On 11 November 1884, Elise married in Langenburg, Heinrich XXVII, Prince Reuss Younger Line, eldest child of Heinrich XIV, Prince Reuss Younger Line (1832–1913), and Duchess Agnes of Württemberg (1835–1886). They had five children:
- Princess Viktoria Feodora Reuss JL (21 April 1889 – 18 December 1918) she married Duke Adolf Friedrich of Mecklenburg-Schwerin on 24 April 1917. They had one daughter.
- Princess Luise Reuss JL (17 July 1890 – 12 August 1951)
- Prince Heinrich XL Reuss JL (17 September 1891 – 4 November 1891)
- Prince Heinrich XLIII Reuss JL (25 July 1893 – 13 May 1912)
- Heinrich XLV, Hereditary Prince Reuss Younger Line (13 May 1895 – 1945)

==Later life==
In 1913, Henry became the reigning Prince Reuss Younger Line, Elise becoming Princess consort.

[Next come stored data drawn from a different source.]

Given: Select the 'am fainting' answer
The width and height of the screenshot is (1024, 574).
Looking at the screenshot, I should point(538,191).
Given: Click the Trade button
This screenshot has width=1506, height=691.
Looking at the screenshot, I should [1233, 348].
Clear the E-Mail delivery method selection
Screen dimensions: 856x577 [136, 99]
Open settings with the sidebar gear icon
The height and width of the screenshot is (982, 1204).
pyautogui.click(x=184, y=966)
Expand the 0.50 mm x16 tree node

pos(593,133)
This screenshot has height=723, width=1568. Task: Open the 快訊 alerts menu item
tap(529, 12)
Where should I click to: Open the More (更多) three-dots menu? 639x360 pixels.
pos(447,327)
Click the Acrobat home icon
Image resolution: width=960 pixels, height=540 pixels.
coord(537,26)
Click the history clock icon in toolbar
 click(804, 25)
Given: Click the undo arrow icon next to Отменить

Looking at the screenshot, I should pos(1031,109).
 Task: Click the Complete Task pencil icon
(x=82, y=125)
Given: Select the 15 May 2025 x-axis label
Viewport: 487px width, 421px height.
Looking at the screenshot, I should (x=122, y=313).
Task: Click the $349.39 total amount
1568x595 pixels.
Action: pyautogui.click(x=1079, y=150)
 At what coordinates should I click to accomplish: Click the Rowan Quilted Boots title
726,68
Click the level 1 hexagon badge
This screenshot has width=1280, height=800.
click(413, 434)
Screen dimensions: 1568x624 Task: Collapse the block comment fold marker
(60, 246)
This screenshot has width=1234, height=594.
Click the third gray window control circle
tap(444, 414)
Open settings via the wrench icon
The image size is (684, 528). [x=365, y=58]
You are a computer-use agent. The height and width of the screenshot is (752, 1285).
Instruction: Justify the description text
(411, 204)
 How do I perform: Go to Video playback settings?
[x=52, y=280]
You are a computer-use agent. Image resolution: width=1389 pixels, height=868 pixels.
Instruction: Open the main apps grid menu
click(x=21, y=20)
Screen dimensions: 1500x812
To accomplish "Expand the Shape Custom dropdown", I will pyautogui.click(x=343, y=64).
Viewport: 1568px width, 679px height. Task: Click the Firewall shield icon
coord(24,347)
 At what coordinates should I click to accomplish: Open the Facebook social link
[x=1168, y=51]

Prince Heinrich XXVII abdicated in 1918 after the German Revolution of 1918–19, when all German monarchies were abolished.

After the death of Heinrich XXIV, Prince Reuss Elder Line in 1927, the titles passed to Heinrich XXVII and became Prince Reuss.

Elise died on March 18, 1929, surviving her spouse by six months.